La decisión de realizar allí la Expo y esos planes urbanísticos fueron los pilares sobre los que, en realidad, se asentaron los puentes, los teatros, las salas de exposiciones, los jardines de ribera y el Parque del Alamillo, el tren de Alta Velocidad, el nuevo aeropuerto, la SE-30, la autovía 92 y la de Andalucía, la pista de regatas y el Centro de Alto Rendimiento, varios hoteles con capacidad para albergar grandes congresos, dotaciones urbanísticas y de servicios en poblaciones cercanas... Y luego, la Exposición en sí misma hizo de Sevilla durante un año el centro de un mundo que, desde sus más altos mandatarios hasta millones de sus habitantes, estuvieron en ella.

Estamos acostumbrados a medir la Historia por los años y los lugares en los que se sucedieron las guerras y las batallas y a considerar los cambios transcendentales a partir de lo que surge después; por eso casi todas las fechas señaladas en cada año hacen referencia a ellas. Sin embargo, no nos hacemos a la idea de la importancia que pueden tener decisiones administrativas, tomadas por equipos de personas sin uniformes, que nada tienen que ver con la contundencia de las armas y las fanfarrias de los desfiles, que sólo tienen como guía la reflexión y la capacidad de imaginar.

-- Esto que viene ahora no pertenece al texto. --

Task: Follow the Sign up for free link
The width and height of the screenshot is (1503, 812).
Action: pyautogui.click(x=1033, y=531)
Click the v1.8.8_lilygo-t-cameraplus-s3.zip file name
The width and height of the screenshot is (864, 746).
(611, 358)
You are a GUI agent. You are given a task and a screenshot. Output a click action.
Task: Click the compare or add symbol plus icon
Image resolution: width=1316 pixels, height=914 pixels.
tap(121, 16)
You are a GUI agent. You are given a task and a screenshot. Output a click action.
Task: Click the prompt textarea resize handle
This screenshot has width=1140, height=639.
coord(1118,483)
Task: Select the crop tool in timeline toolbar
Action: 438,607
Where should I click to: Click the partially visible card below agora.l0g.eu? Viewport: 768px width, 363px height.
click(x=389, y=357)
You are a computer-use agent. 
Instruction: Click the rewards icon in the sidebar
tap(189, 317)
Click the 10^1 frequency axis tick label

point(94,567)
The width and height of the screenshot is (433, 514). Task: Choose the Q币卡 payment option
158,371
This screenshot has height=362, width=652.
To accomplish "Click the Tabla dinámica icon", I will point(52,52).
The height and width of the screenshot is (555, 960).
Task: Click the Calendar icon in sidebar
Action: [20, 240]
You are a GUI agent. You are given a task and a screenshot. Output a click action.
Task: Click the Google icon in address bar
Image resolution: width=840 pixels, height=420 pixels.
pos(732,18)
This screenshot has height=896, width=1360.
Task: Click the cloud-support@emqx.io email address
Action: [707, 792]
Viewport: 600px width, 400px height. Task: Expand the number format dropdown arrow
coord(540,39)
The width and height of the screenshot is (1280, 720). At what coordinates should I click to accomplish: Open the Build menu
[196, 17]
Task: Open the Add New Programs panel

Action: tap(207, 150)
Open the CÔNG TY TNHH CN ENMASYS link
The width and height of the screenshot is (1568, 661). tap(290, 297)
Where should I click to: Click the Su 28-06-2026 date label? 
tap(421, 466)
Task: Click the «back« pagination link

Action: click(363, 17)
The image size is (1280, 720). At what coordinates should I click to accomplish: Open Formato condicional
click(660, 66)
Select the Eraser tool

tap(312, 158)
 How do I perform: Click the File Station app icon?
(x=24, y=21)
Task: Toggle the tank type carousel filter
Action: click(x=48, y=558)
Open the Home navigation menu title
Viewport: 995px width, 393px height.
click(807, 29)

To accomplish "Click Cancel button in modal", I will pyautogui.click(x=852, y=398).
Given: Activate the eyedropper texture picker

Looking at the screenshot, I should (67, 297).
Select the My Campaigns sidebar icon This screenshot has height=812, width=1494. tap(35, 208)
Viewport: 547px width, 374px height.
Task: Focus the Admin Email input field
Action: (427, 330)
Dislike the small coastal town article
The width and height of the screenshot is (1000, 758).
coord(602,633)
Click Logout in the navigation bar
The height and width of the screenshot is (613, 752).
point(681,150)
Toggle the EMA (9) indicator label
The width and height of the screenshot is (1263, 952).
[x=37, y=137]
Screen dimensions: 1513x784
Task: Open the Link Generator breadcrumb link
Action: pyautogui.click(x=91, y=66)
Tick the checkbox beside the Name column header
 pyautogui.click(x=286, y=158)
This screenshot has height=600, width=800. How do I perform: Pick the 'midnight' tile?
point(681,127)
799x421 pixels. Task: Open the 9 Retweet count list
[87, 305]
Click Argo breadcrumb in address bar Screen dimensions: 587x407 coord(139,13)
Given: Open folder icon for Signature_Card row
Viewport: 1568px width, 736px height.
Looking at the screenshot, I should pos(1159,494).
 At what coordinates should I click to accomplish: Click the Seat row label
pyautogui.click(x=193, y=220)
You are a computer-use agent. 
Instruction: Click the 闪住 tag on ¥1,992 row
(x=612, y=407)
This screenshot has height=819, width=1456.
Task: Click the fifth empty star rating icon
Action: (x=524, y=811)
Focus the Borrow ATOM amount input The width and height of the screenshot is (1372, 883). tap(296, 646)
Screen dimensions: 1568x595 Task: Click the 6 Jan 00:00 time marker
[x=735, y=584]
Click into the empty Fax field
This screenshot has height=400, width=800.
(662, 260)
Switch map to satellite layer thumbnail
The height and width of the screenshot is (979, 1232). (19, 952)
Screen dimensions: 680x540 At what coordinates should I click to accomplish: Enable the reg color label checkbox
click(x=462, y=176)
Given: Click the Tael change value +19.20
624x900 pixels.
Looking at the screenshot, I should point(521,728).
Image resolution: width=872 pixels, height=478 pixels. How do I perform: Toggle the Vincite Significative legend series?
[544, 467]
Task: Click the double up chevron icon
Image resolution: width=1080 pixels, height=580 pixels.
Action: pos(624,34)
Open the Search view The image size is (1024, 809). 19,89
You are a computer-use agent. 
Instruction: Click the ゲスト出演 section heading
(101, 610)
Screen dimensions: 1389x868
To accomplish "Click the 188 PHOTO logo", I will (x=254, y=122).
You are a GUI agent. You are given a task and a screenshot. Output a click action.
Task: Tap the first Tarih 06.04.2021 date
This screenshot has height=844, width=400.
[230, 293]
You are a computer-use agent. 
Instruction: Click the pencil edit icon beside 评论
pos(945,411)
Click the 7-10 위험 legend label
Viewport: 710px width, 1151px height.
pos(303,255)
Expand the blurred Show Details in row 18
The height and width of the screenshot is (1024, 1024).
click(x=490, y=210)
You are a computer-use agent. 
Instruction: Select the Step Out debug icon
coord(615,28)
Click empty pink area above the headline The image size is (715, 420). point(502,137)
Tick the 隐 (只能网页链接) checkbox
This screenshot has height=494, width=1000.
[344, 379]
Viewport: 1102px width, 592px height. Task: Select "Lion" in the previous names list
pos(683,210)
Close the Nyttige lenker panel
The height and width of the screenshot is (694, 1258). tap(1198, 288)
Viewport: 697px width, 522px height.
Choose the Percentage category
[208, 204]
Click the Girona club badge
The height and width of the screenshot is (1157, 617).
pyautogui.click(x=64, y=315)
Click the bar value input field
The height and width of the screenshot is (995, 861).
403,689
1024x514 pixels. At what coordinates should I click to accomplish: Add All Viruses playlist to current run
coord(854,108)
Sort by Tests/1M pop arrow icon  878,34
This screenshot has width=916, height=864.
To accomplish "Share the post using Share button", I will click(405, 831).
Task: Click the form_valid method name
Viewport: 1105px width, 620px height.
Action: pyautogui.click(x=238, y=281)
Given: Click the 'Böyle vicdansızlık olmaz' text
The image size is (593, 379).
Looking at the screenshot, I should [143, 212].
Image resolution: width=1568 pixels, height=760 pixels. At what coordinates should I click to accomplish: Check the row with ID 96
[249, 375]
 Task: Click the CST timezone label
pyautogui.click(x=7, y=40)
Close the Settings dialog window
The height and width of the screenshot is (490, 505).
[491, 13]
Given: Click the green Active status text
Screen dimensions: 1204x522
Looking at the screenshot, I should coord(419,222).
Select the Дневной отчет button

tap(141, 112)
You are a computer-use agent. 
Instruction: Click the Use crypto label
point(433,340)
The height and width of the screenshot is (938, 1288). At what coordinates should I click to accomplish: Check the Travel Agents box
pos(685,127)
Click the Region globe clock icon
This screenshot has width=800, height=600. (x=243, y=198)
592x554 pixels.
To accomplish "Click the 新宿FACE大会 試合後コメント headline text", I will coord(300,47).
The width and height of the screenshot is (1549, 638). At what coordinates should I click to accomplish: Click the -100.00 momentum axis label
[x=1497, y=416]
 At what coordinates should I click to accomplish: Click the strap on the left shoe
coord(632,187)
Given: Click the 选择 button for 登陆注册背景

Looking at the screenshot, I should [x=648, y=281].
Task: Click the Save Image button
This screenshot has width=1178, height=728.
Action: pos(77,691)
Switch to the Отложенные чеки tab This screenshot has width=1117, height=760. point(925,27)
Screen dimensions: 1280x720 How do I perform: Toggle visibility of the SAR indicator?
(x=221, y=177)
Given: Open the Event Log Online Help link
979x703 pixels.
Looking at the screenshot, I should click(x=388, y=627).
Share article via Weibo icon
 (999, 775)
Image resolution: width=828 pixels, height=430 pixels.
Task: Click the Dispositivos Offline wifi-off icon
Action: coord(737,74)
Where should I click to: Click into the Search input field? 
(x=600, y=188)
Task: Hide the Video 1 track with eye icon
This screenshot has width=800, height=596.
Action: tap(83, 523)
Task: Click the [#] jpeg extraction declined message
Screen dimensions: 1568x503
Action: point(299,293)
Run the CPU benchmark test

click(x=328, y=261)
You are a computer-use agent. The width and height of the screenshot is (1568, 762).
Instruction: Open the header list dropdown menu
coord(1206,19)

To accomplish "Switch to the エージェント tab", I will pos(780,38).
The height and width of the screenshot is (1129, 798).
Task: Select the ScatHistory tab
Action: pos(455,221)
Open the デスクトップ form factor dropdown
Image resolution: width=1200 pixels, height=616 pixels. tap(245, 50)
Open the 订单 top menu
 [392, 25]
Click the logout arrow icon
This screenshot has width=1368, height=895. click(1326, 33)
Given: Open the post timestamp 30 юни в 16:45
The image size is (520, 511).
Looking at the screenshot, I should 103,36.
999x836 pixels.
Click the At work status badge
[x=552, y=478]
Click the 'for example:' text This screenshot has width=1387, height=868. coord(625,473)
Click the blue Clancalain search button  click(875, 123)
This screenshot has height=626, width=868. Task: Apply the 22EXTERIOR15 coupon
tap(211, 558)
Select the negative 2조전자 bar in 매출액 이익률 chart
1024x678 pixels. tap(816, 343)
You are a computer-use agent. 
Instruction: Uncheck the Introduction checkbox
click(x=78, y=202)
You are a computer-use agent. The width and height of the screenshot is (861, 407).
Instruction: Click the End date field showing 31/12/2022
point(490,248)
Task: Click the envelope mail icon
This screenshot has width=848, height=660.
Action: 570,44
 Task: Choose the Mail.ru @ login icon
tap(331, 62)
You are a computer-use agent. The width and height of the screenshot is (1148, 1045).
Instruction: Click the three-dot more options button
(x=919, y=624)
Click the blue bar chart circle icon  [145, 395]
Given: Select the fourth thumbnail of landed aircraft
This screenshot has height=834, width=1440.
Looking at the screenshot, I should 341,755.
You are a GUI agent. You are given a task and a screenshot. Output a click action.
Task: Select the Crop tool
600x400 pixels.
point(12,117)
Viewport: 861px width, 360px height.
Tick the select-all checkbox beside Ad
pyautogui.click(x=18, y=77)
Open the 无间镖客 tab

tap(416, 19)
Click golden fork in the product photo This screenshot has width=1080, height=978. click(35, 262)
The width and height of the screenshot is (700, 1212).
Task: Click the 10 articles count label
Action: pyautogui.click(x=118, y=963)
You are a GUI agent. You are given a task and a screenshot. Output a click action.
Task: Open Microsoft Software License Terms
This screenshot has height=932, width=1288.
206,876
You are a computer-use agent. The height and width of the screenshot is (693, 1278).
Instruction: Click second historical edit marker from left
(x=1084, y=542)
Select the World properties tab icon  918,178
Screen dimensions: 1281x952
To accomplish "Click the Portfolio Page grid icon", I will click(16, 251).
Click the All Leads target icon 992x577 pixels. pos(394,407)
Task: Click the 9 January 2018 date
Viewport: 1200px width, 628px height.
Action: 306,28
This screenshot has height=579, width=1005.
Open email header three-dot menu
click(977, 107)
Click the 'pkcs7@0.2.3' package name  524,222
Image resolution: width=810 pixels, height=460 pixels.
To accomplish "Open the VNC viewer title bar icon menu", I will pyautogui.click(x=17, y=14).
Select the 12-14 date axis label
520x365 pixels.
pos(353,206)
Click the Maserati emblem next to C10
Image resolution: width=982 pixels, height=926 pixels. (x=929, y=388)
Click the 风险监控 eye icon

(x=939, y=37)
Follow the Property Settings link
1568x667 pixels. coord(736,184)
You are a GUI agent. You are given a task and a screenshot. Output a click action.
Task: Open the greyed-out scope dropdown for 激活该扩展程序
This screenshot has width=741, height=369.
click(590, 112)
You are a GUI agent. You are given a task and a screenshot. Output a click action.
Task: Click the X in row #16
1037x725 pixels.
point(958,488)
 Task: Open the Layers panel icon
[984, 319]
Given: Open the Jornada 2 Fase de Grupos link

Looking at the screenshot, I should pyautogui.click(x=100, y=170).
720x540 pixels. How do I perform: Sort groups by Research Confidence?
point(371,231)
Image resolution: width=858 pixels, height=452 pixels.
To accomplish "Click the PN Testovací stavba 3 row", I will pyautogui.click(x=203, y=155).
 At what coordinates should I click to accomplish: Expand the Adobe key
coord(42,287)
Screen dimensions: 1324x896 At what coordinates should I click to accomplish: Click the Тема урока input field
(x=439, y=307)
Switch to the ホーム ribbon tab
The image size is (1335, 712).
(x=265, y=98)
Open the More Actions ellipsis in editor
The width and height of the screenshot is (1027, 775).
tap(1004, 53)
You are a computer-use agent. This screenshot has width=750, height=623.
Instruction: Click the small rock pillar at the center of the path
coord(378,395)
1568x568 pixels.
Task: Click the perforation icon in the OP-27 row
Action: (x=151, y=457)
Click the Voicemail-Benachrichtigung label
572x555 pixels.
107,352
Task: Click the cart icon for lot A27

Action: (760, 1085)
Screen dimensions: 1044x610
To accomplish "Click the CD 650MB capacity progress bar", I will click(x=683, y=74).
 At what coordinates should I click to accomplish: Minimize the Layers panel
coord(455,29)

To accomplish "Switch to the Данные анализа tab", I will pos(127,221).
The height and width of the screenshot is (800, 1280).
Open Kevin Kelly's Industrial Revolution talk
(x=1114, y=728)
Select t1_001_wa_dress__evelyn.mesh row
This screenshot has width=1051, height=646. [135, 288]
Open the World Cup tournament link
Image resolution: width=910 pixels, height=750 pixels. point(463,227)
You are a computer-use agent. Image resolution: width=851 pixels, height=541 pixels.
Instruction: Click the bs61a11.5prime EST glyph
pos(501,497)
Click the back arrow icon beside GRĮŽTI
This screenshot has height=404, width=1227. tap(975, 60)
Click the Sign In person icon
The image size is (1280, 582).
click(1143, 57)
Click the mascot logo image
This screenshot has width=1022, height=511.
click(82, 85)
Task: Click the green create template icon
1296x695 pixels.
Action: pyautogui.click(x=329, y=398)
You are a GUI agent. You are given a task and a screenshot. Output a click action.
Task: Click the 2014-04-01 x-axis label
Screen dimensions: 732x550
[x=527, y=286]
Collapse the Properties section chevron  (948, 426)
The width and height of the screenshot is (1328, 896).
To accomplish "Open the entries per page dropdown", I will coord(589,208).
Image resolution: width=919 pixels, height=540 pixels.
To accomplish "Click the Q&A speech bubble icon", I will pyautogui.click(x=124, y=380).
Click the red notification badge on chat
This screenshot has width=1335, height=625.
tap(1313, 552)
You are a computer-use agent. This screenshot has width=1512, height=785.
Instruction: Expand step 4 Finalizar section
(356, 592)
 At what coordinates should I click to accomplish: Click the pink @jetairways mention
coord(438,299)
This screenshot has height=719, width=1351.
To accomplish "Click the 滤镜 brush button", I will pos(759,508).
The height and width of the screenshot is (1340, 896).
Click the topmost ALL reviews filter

En 2017 se cumple el XXV aniversario de la mayor transformación que tuvo esta ciudad –también su territorio y, por extensión, el de toda Andalucía– a lo largo de la Historia. La efeméride corre el peligro de quedar reducida a algunas páginas o minutos en periódicos e informativos el día 21 de abril, pero debería ser un recuerdo que llenara el año de reflexiones sobre cómo era todo antes y qué potencialidades se abrieron después. Porque la Sevilla de hoy nació, sin duda, en 1992.